I am starting out in amateur astronomy, but would like to get more out of the exercise of star-gazing than just - well, star-gazing. I would like to observe (not just read) how far the celestial objects are to us, how fast they are moving, and what gases they are composed of. To this end, a telescope may be a good beginning point, but certainly not the final stop - it would be great to have access to a spectrometer and an UV ray-detecting telescope. Are these hopelessly outside the price range of a conventional amateur?

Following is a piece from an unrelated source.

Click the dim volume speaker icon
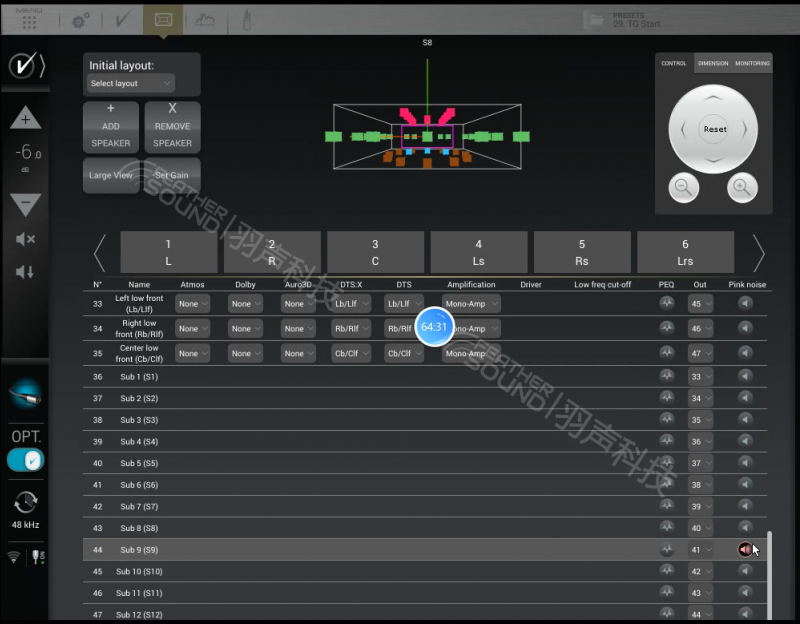 [26, 272]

Hi. It seems that you want to see how easy it is to do science with amateur astronomy equipment, and how much would it cost. The answer is that yes, amateur astronomers can do some significant science, not only redo old experiments but also contribute to the field. To do any UV astronomy is pretty impractical, but there are things you can do with other equipment, for different price ranges.

1) A very simple spectroscope: you can get pretty cheaply (a couple hundred $ or less) a small prism spectroscope, but what you can see is mainly limited by the size of your telescope. In fact, that is true for almost anything. But with this spectrometer (you could even make it yourself) on a moderately sized telescope (say 8-12" diameter) you can see spectral lines in some of the brighter stars. You cannot do too much that is really scientific, since all you see are the lines on a piece of paper. For details, look in the back of a Sky & Telescope magazine.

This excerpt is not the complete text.